Stored data:
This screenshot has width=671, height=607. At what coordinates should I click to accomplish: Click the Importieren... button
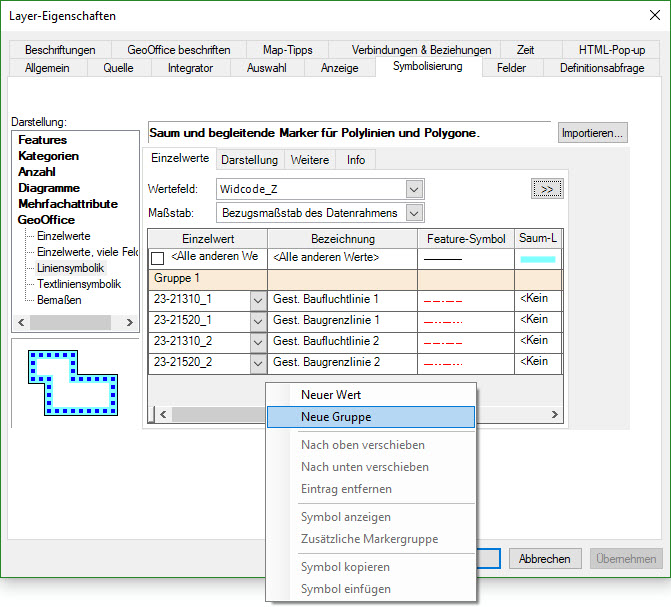click(x=592, y=133)
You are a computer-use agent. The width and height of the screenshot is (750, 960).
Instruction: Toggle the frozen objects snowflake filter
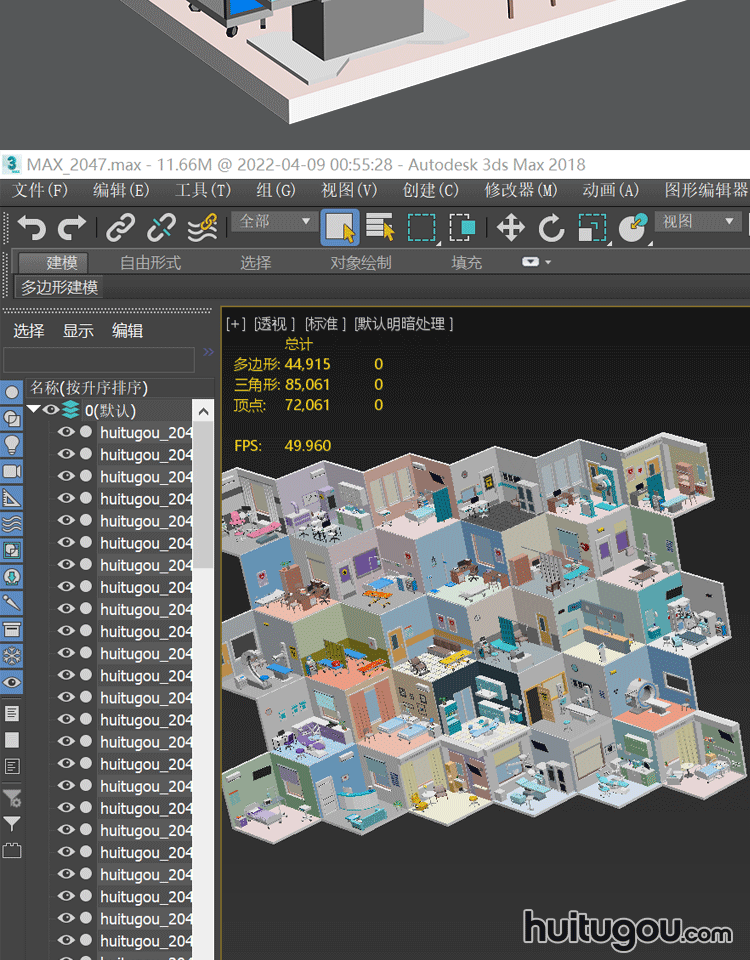coord(12,656)
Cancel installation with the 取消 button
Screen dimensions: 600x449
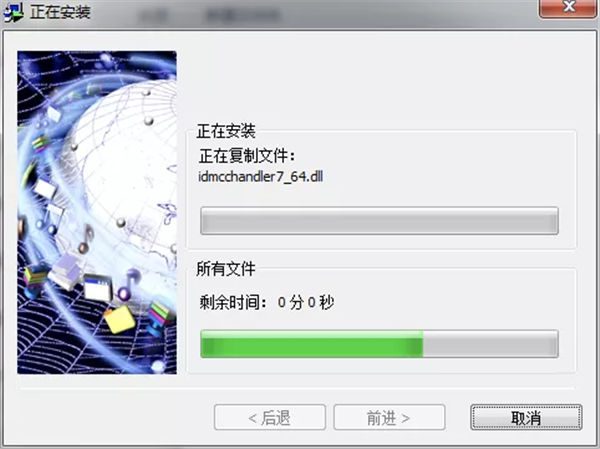[526, 417]
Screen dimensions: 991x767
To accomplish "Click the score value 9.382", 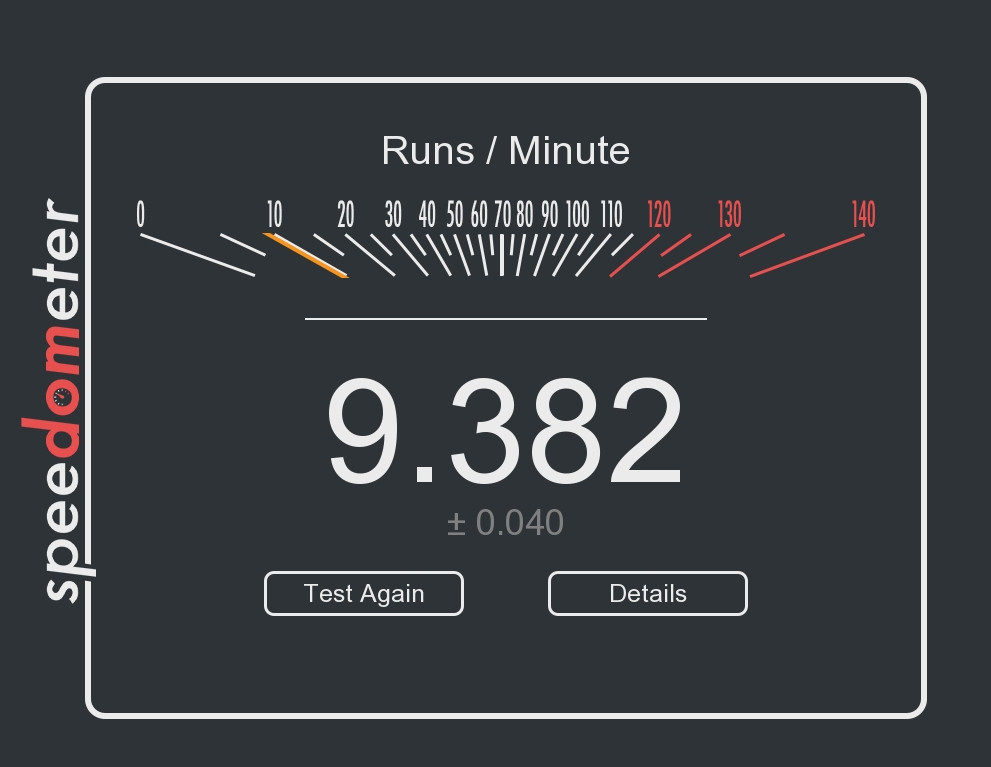I will point(505,428).
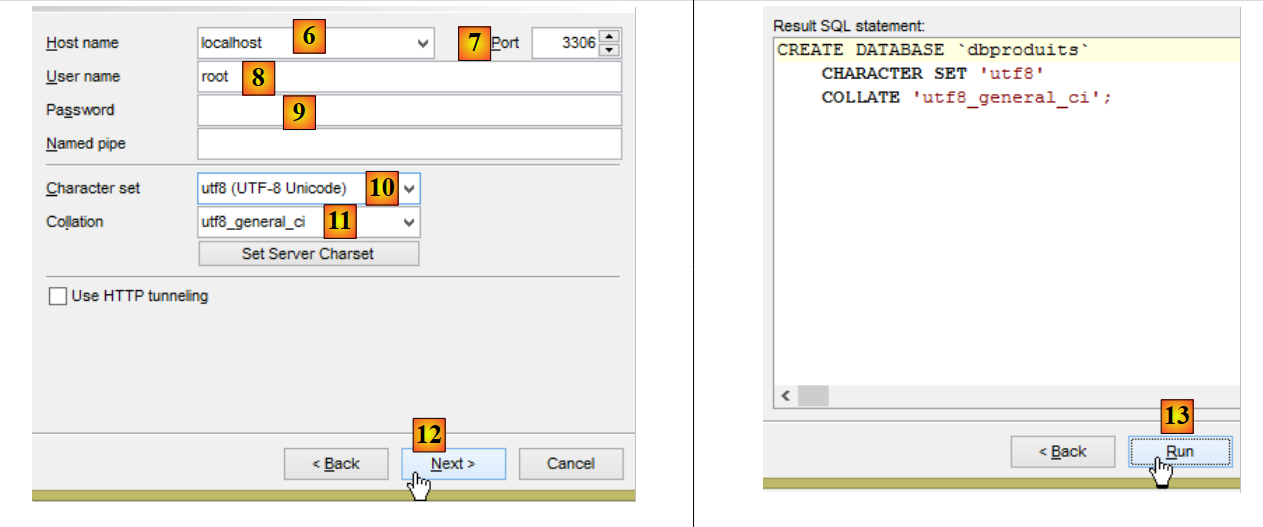The width and height of the screenshot is (1263, 527).
Task: Click the Back button beside Next
Action: 335,464
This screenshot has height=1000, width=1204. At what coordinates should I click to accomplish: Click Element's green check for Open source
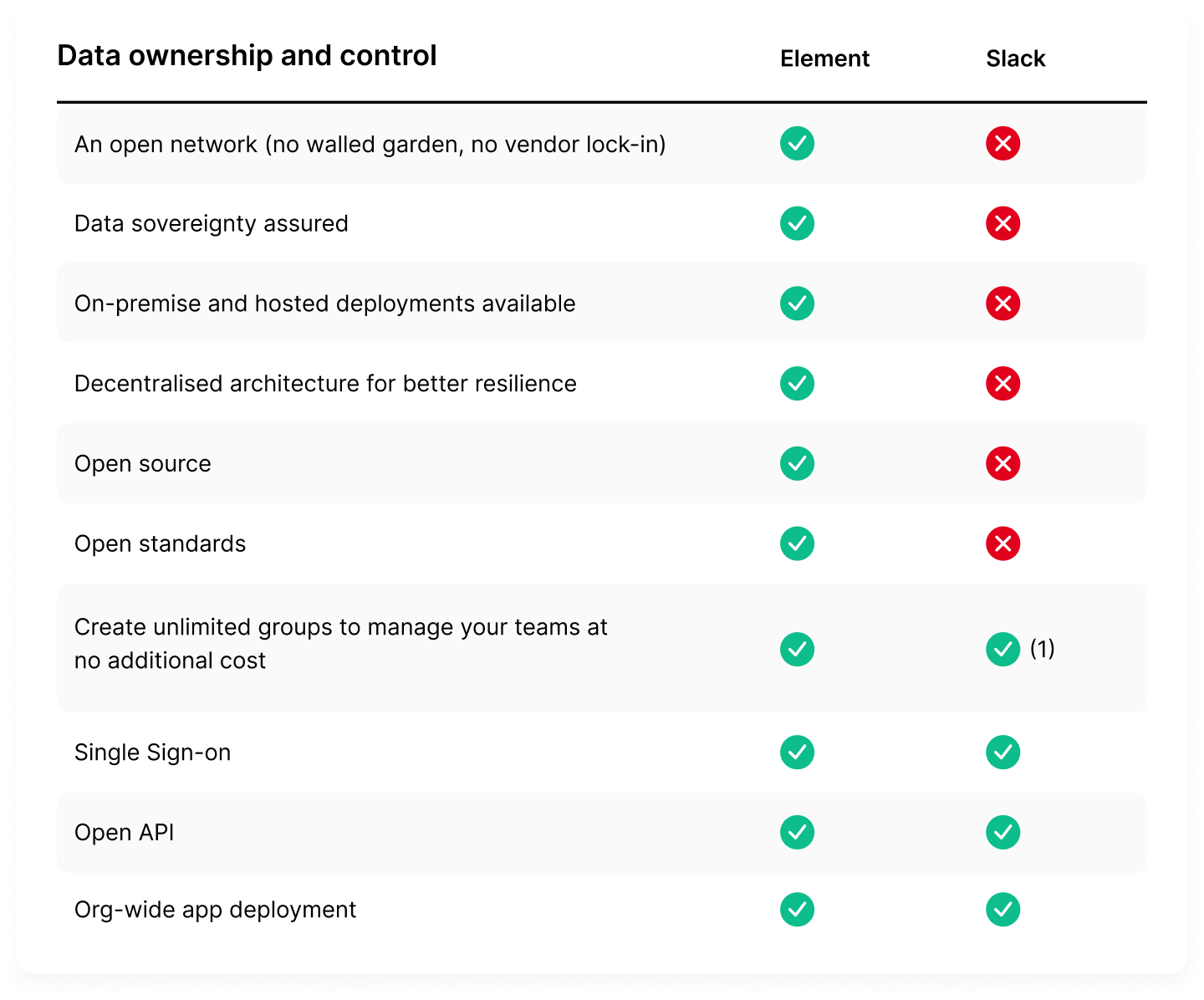pyautogui.click(x=797, y=463)
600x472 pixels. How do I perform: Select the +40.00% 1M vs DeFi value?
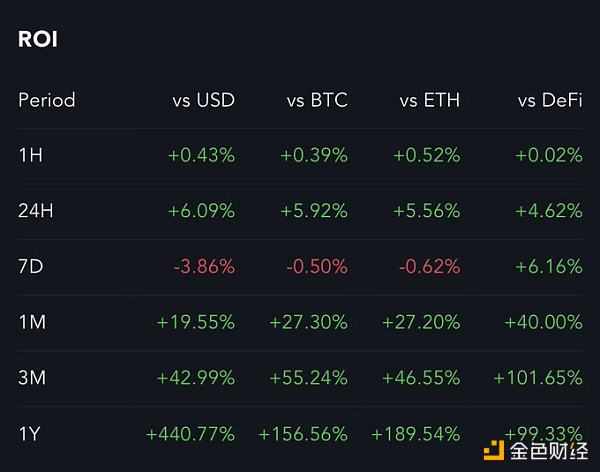tap(543, 322)
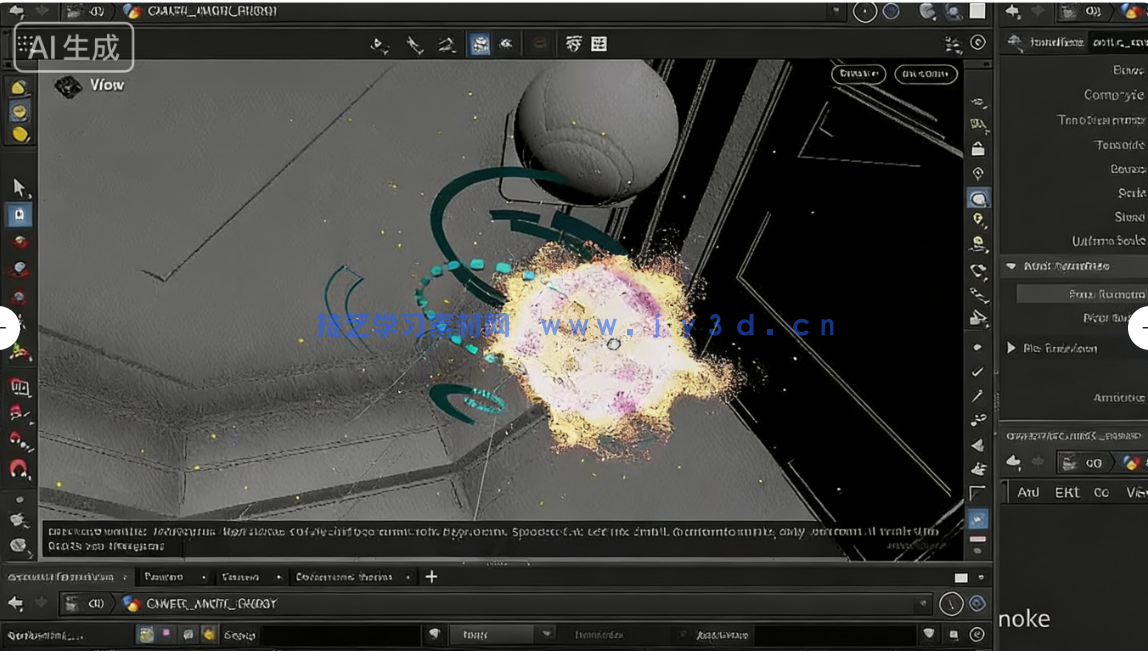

- WORK INSTRUCTIONS: Without the pictures, repeat the entries above line by line, from the first through the one that contains "Screen dimensions: 991x767", both ends included.

- TASK RESULT:
This screenshot has width=671, height=607. At what coordinates should I click to accomplish: Click the Importieren... button
click(x=592, y=133)
You are a computer-use agent. The width and height of the screenshot is (750, 960).
Instruction: Toggle the frozen objects snowflake filter
coord(12,656)
Cancel installation with the 取消 button
Screen dimensions: 600x449
[526, 417]
Screen dimensions: 991x767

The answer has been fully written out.